● Task objective: Exactly as written, transcribe the lines that run from the one containing "This screenshot has width=298, height=244." to the end of the records below.

● Material supplied:

---

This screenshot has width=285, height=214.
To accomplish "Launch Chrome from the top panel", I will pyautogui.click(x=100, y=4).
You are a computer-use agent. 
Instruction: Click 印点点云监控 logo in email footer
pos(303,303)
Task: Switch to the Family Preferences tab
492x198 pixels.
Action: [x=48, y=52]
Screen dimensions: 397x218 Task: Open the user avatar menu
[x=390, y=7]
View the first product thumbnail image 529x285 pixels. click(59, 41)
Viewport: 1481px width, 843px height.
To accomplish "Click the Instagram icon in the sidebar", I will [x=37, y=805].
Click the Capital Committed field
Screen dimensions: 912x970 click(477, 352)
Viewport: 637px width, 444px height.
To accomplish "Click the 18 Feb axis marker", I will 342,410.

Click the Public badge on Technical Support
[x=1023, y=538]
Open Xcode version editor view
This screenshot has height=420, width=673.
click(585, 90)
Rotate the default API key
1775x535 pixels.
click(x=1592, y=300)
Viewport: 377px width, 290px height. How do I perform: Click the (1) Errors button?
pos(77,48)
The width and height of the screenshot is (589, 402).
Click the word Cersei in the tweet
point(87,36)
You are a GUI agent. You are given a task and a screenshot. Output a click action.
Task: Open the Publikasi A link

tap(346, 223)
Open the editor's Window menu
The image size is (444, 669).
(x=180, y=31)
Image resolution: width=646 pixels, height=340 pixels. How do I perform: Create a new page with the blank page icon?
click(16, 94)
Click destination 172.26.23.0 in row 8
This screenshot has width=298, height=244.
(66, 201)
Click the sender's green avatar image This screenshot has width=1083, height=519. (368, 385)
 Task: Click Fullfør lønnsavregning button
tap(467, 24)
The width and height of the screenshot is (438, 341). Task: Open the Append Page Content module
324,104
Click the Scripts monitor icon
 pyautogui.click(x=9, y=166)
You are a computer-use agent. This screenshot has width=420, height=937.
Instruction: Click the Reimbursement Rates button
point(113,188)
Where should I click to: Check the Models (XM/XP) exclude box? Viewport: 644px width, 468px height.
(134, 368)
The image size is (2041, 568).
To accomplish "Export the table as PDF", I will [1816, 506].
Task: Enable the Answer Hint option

---

● Reply to the task:
This screenshot has width=298, height=244.
(66, 201)
Click the sender's green avatar image This screenshot has width=1083, height=519. (368, 385)
 Task: Click Fullfør lønnsavregning button
tap(467, 24)
The width and height of the screenshot is (438, 341). Task: Open the Append Page Content module
324,104
Click the Scripts monitor icon
 pyautogui.click(x=9, y=166)
You are a computer-use agent. This screenshot has width=420, height=937.
Instruction: Click the Reimbursement Rates button
point(113,188)
Where should I click to: Check the Models (XM/XP) exclude box? Viewport: 644px width, 468px height.
(134, 368)
The image size is (2041, 568).
To accomplish "Export the table as PDF", I will [1816, 506].
Task: Enable the Answer Hint option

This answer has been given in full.